In such a scenario, online education could be a boon for those who do not have access to quality education or are keen to reskill.
The e-learning market in India is estimated to be around $3 billion and it is growing. Take, for example, the massive open online course (MOOC) provider Coursera.
With one million users, India ties with China as its biggest source of online learners after its home base, the US. That the market expectations from this business model are robust can be gauged from the fact that the firm has raised $49.5 million, coinciding with the US-based firm’s plans to tap the Indian market to increase its user base.

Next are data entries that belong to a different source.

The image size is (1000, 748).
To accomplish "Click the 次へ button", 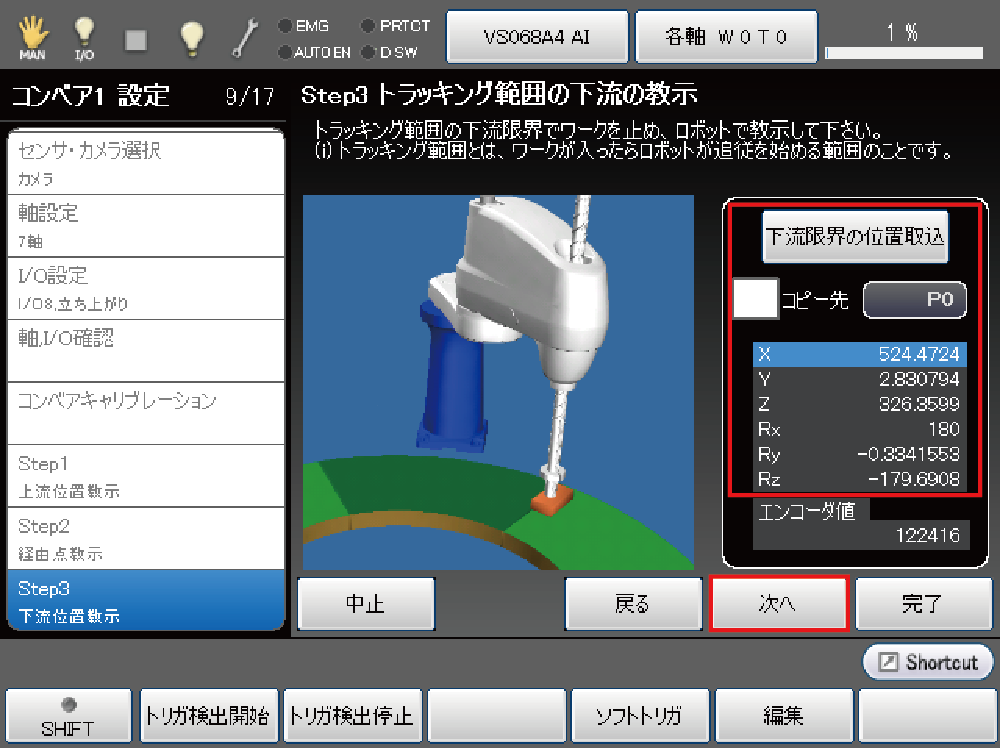I will pyautogui.click(x=778, y=604).
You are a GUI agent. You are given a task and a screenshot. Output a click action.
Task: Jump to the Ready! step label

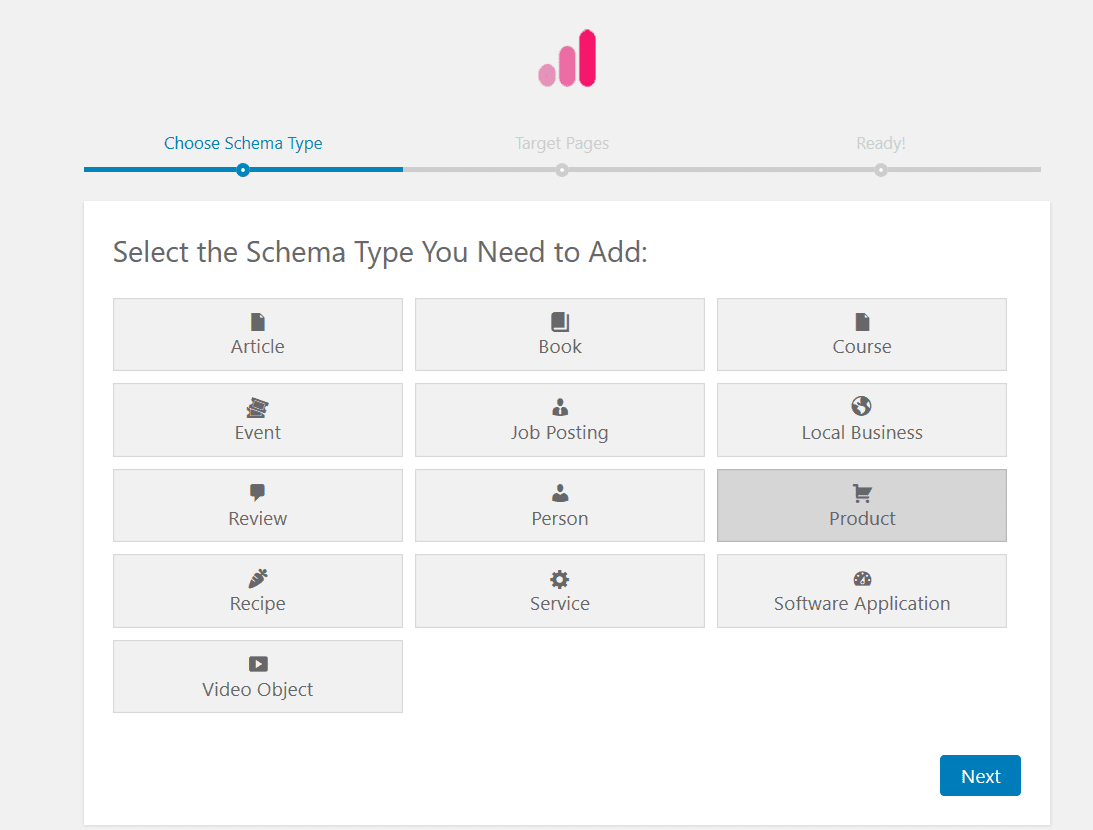coord(880,143)
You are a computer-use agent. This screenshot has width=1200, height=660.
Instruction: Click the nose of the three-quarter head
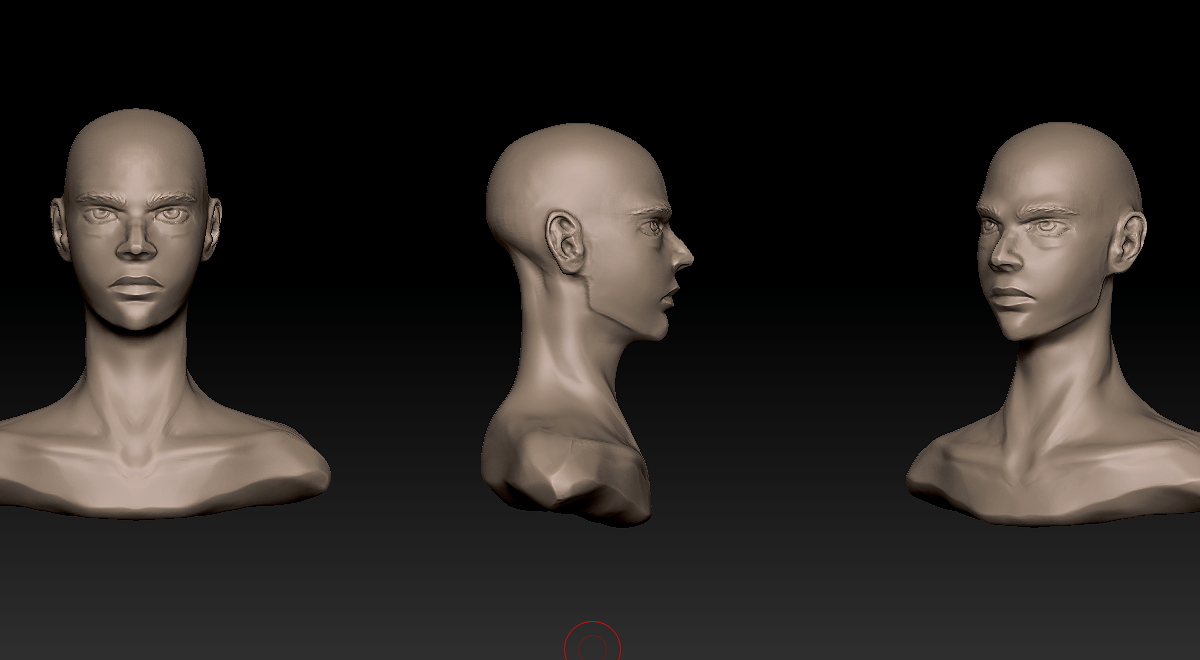pyautogui.click(x=1002, y=251)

The UTV Group is in talks with top institutions such as IIMs, IITs and even globally to start these courses. A few months ago, IIT-Bombay launched three MOOCs. The world of online learning is attractive not only because learning is no longer tethered to a classroom and timetables, but also because software programmes can “seamlessly integrate social media, making it possible to create online communities that are course specific”.
Along with the traditional textbooks, blogs, tweets, podcasts, webcasts, online chats, discussion boards, virtual study jams ensure that learning becomes multidimensional. Online courses can also help all those who are already in jobs to reskill and remain competitive without taking time off from their careers.
There is evidence that a majority of those registering for these courses have an undergraduate degree or higher and the courses are not being accessed by those who could benefit from education — women, the less educated and the poor.
India’s challenge, say experts, will be to make these facilities reach these social groups. India truly cannot afford to miss this bus.